» **EXTRAIT DE PAGE**:
25 degrés Celsius. C’est la température qu’il faisait à Bruxelles il y a cinq ans, le 15 septembre 2014. Si l’époque se prêtait un peu moins à l’angoisse climatique, ce thermomètre largement au-dessus des normales saisonnières n’avait pas empêché plusieurs dizaines de personnes de s’enfermer au troisième étage d’un immeuble pour venir débattre de leurs craintes. Pas au sujet de la concentration de CO2 dans l’atmosphère ou du pergélisol en train de libérer tout le méthane qu’il gardait gentiment prisonnier depuis des millénaires. Mais bien à propos des social impact bonds.

Si les SIB suscitaient tant de remous, c’est qu’ils ont de quoi interpeller. Ils permettent à des investisseurs privés de faire «fructifier» leur argent au bénéfice d’un projet social porté par un prestataire de services à but non lucratif, avec un retour sur investissement si les résultats sont à la hauteur. Les SIB font intervenir quatre partenaires: le pouvoir public, un organisme intermédiaire, des investisseurs privés et le prestataire de services. L’organisme intermédiaire est chargé de lever des capitaux auprès d’investisseurs afin de lutter contre une problématique. C’est généralement le pouvoir public qui identifie cette problématique et qui choisit ensuite le prestataire de services à qui les fonds levés vont bénéficier. Des résultats à atteindre par le prestataire sont fixés. Si le programme est un succès, les investisseurs sont remboursés par le pouvoir public avec un certain taux de rendement. Et ce même pouvoir public peut alors décider de reprendre le financement du projet à son compte de manière structurelle. Si l’expérience se solde par un échec, les investisseurs disent adieu à leur argent.

» **CONSIGNES**:
A - Recopiez le passage du texte sur les social impact bonds qui commence par les mots contenant « 25 degrés Celsius. » et se termine par « social impact bonds. », en remplaçant « Bruxelles » par « Liège ».
B - D'après le texte sur les social impact bonds, quels partenaires les SIB font-ils intervenir ?
C - Prolongez le texte sur les social impact bonds à partir de sa dernière phrase.

» **DONNÉES FOURNIES**:

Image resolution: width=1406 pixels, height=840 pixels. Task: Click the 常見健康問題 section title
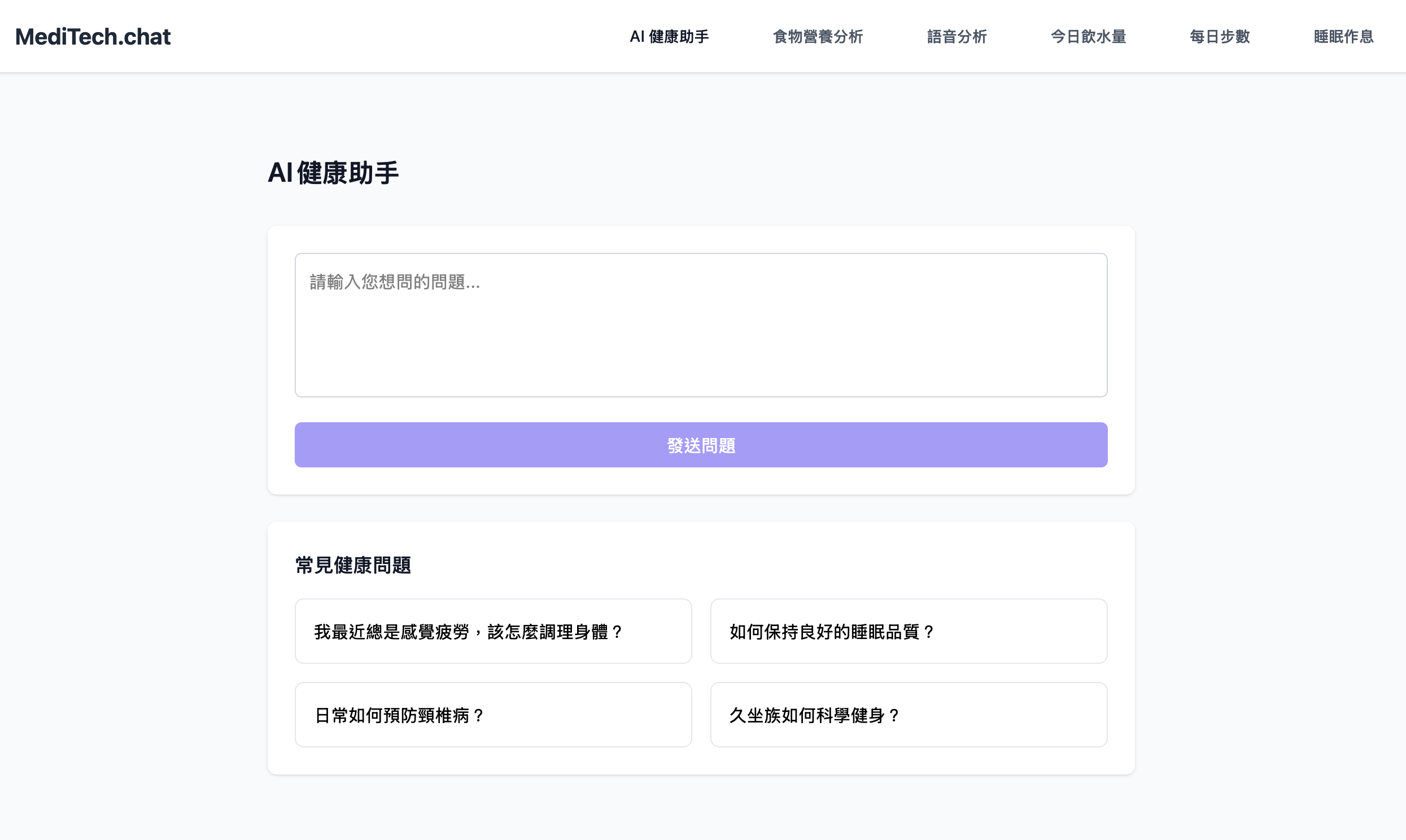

» **RÉSULTATS**:
A -
25 degrés Celsius. C’est la température qu’il faisait à Liège il y a cinq ans, le 15 septembre 2014. Si l’époque se prêtait un peu moins à l’angoisse climatique, ce thermomètre largement au-dessus des normales saisonnières n’avait pas empêché plusieurs dizaines de personnes de s’enfermer au troisième étage d’un immeuble pour venir débattre de leurs craintes. Pas au sujet de la concentration de CO2 dans l’atmosphère ou du pergélisol en train de libérer tout le méthane qu’il gardait gentiment prisonnier depuis des millénaires. Mais bien à propos des social impact bonds.

B - Le pouvoir public, un organisme intermédiaire, des investisseurs privés et le prestataire de services.

C -
À l’époque, une première association, «Duo for a job», venait de voir le jour en levant des fonds via ce type de mécanisme. Pour beaucoup d’acteurs du social, présents en ce 15 septembre 2014 à l’invitation de SAW-B – la fédération d’économie sociale –, les SIB recelaient un grand nombre de dangers. Privatisation du social, écrémage du public accompagné afin de favoriser de bons résultats et de bons «retours financiers» pour les investisseurs, remplacement des fonds publics par des fonds privés. La liste était longue… Tout le monde s’était quitté en se promettant d’étudier la question. Et de garder un œil attentif sur l’évolution de ce dossier.

Un basculement?

Cinq ans plus tard, on en est toujours peu ou prou au même point. Les acteurs du social semblent avoir du mal à s’emparer du sujet. «Nous aurions pu nous pencher sur ce dispositif, afin de voir comment le transformer en outil vraiment social. Mais nous n’avons pas trouvé le temps», admet Isabelle Philippe, directrice de Crédal.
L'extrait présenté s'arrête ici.